Shares of Turquoise Hill Resources Ltd., which owns 66 percent of the deposit, jumped 8.7 percent in Toronto, after earlier climbing as much as 13 percent, the biggest intraday increase since February. Rio Tinto controls Turquoise Hill through a 51 percent equity stake, according to data compiled by Bloomberg.

As the big miners look to a rebound in commodities, Rio and rival BHP Billiton have identified copper as a key focus for growth, flagging the metal as a priority by examining potential deals and allocating project spending. On Friday, OZ Minerals Ltd. unveiled a revised $718 million plan to begin output from Australia's biggest undeveloped copper deposit by 2019.

"Long-term copper fundamentals remain strong," said Jean-Sebastien Jacques, Rio's deputy chief executive. "Production from the Oyu Tolgoi underground will commence at a time when copper markets are expected to face a structural deficit." Jacques will become CEO in July, replacing Sam Walsh.

Oyu Tolgoi, about 50 miles north of the Chinese border, will rank as the third-largest in the world at full production, according to Wood Mackenzie Ltd. The site is forecast to produce 175,000 tons to 195,000 tons of copper in concentrate in 2016.

A rising number of middle-class consumers in emerging markets will boost copper demand as they add appliances containing the metal, Gavin Wendt, Sydney-based founding director at MineLife, said before the announcement.

China will need an extra 15 million tons by 2025 just for wiring in its expanded power grid, Rio said last year.

A shortfall of the metal should emerge later this decade, according to Rio's Jacques, while Freeport-McMoRan, the largest publicly traded copper producer, sees the market in deficit as soon as next year.

Jacques, who won promotion after negotiating the financing of the Oyu Tolgoi upgrade with a group of 20 lenders, sees the metal as central to Rio's growth. "We will see a new metals age, with copper at the center," he told a Bloomberg event in London in October.

BHP is studying a $2.2 billion option to expand its Spence operation in Chile to extend its life by about 50 years, while the Melbourne-based producer and Rio are progressing the approvals process for their Resolution joint copper venture in Arizona.

BHP CEO Andrew Mackenzie sees "significant upside" in copper as demand outpaces declining supply.
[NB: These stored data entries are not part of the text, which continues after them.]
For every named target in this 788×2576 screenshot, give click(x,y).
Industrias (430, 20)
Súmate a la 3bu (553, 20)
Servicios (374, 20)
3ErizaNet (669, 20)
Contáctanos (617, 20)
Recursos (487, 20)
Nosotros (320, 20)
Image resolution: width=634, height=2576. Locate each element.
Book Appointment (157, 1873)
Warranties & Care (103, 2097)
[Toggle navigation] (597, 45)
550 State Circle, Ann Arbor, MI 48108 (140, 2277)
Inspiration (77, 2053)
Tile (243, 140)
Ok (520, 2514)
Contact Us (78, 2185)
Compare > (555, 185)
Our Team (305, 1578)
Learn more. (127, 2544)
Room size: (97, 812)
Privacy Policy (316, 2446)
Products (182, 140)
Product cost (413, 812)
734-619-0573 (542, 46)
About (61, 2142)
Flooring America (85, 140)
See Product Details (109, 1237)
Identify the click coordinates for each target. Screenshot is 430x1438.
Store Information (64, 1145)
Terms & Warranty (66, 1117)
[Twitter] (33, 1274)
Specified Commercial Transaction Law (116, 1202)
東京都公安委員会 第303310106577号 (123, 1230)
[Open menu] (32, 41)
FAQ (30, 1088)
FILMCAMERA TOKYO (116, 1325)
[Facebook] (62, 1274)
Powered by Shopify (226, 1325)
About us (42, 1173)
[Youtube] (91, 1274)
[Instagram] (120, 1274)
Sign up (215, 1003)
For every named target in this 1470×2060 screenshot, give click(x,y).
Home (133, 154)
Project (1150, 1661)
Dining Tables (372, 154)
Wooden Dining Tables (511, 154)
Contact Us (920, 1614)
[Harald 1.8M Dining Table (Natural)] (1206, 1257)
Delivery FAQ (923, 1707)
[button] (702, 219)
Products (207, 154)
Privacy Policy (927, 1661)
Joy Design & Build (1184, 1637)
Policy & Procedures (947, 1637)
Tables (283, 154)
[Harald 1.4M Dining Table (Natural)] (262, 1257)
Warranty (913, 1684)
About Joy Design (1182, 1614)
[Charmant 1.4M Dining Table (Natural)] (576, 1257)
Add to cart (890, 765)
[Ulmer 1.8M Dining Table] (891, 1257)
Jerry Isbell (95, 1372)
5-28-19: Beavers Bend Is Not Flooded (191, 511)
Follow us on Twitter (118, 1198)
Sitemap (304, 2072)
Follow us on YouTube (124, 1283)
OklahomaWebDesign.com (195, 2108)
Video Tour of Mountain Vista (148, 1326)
Rio's expansion in Mongolia, together with growth at operations including the Grasberg joint venture in Indonesia, will double the producer's total annual copper output to about 1.1 million tons over the next decade, according to Deutsche Bank.

Rio, the world's seventh-largest copper producer in 2015, got 11 percent of earnings from the metal last year, compared with almost 60 percent from iron ore.

Progress on Oyu Tolgoi's underground extension, where about 80 percent of the deposit's mineral wealth is located, stalled in mid-2013 amid disagreements over taxes and cost overruns that were resolved last May.

A $4.4 billion financing package with lenders including the Export-Import Bank of the United States, BNP Paribas SA and Standard Chartered Plc was finalized in December. The project's cost compares with an estimate in December of between $5 billion and $6 billion.

The parties have agreed a senior debt cap of $6 billion, providing the option for $1.6 billion of supplemental senior debt.

Mongolia's state-owned Erdenes Oyu Tolgoi holds the share of the mine not owned by Turquoise Hill.